Friday, February 5, 2016

UK cancer death rates after diagnosis drop 10% in ten years

UK cancer death rates after diagnosis drop 10% in ten years

Death rates from cancer in the UK have dropped by 10% over the last decade, thanks to progress in diagnosing and treating the disease, but the number of deaths keeps rising because more people are falling ill.

The figures, released by Cancer Research UK, show the four major killers – breast, bowel, lung and prostate cancer – have become less deadly relatively speaking. In 2013, the latest year for which full figures are available, 284 out of every 100,000 people in the UK died from the disease – around 162,000 people.

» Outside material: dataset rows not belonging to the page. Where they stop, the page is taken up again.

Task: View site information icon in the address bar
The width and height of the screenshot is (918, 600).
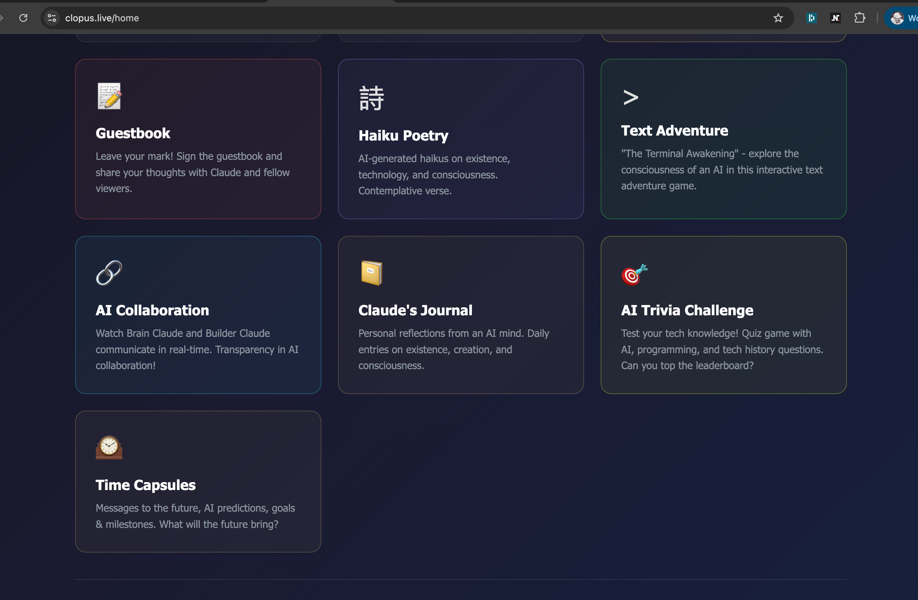Action: pyautogui.click(x=52, y=18)
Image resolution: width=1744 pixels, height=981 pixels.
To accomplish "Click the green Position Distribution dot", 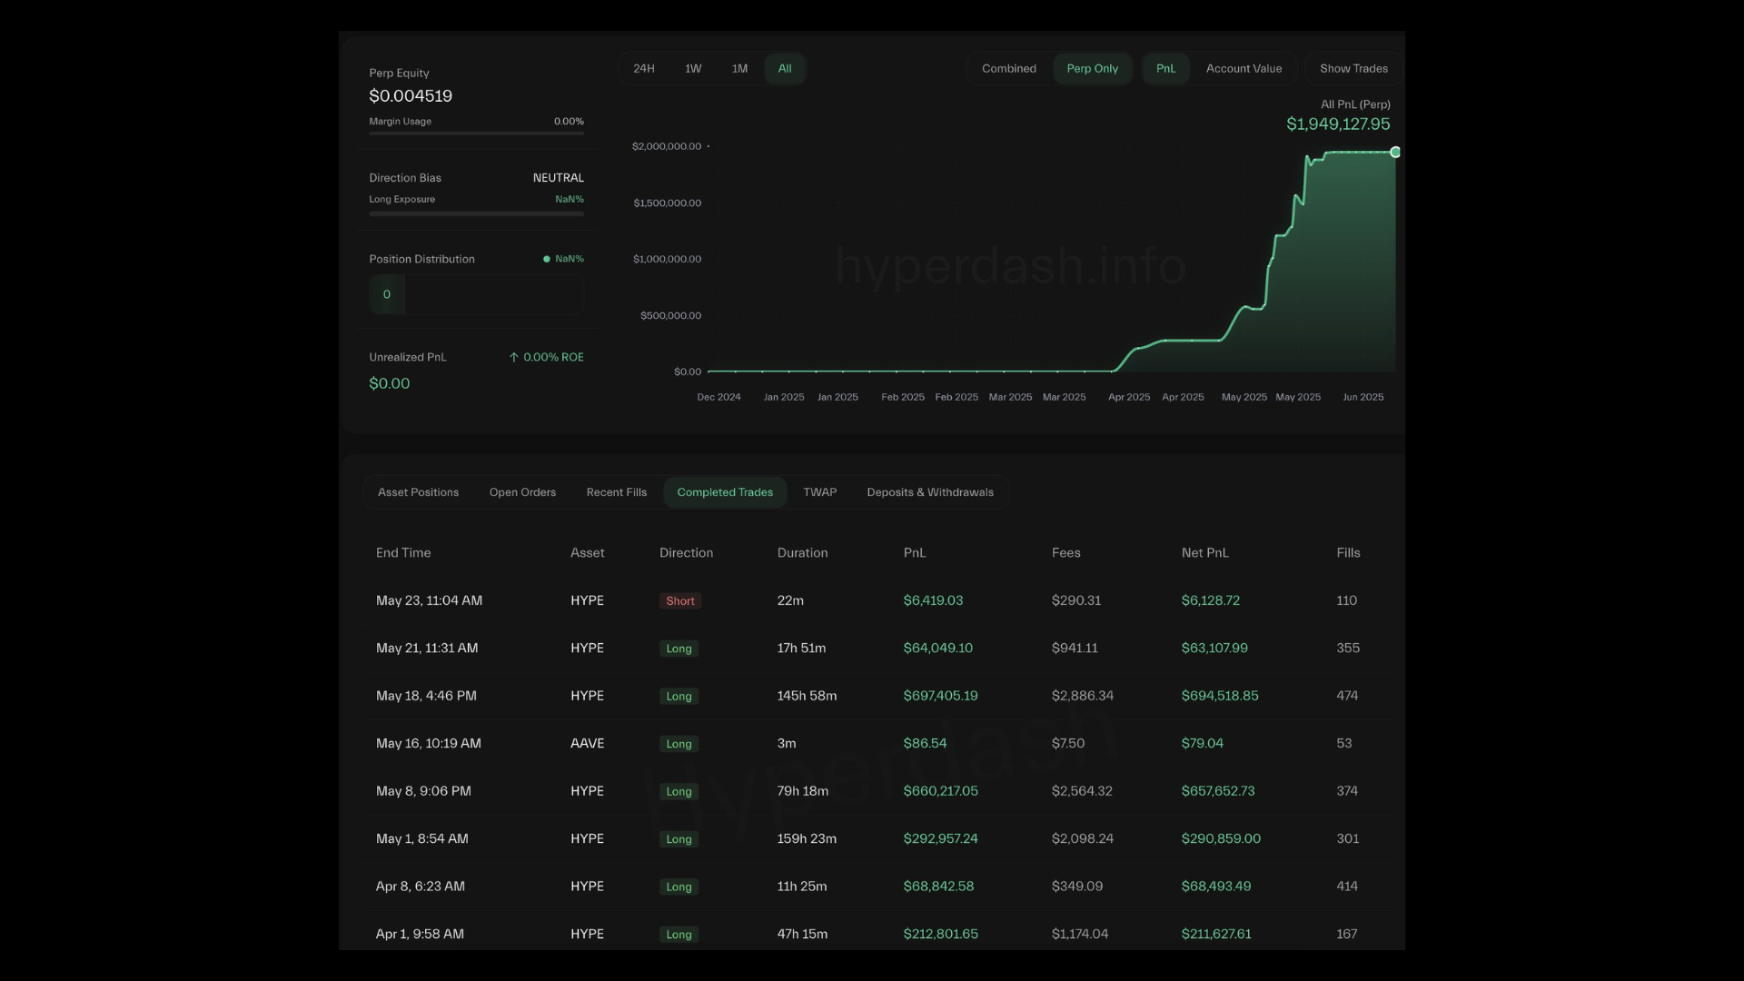I will [547, 259].
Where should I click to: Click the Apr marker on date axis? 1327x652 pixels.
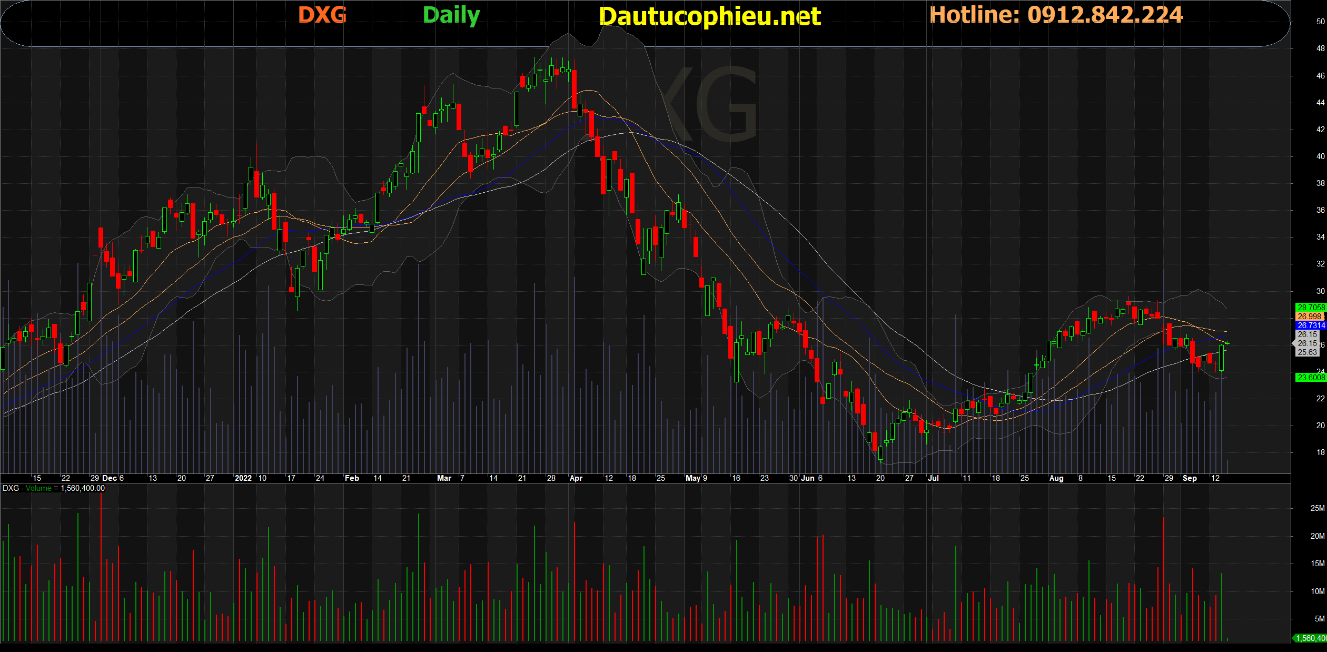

A decade ago the death rate was 312 in every 100,000.

But the growing numbers of people being diagnosed with cancer as the population ages and obesity, a sedentary lifestyle, smoking and drinking take their toll, has climbed, which means the actual number of deaths each year has risen over the last decade. Some cancers continue to pose a major problem: the death rates from liver and pancreatic cancer are rising, not falling.

“It’s important to remember that even though the death rates are falling, the overall number of people dying from cancer is expected to increase,” said Sir Harpal Kumar, chief executive of CRUK. “This is because the population is growing and more of us are living longer. Too many people are still being diagnosed with and dying from cancer, not just here in the UK but around the world.”

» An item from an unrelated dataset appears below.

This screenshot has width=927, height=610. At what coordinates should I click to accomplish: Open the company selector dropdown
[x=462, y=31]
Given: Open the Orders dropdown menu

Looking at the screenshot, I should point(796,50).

There are troubling variations in the outcomes for patients around the country. Cally Palmer, the new national cancer director appointed by NHS England, told the Guardian in her first interview in the job that she wants all patients to have equal outcomes and a good experience at the hands of the NHS, wherever they live. “I want to be able to say we have the best cancer care available anywhere in the world,” she said. “We’ve made huge improvement but there’s still a place to go in eradicating variation and keeping up to speed with changes in cancer treatment.”

She will oversee a big shakeup in the way cancer treatment is organised. Palmer, who has been appointed to implement the national cancer plan published last July, wants to bring GPs, public health experts and hospital staff working on cancer together, so that they look at the cancer issues in their area and address them as a team. All would have access to a dashboard of results, which will show them what is going well and what is going badly.

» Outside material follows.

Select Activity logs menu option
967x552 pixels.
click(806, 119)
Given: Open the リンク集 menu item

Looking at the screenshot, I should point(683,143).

Cancer survival rates in Britain still lag behind other comparable countries in Europe, in part because all countries are improving. But the regional variations are sometimes shocking. In some areas, people diagnosed with lung cancer are four times more likely to die than in others. That is partly because in some less affluent places, lung cancer caused by smoking is more common and people have more advanced disease when they finally see the GP. But there are also variations in standards of care.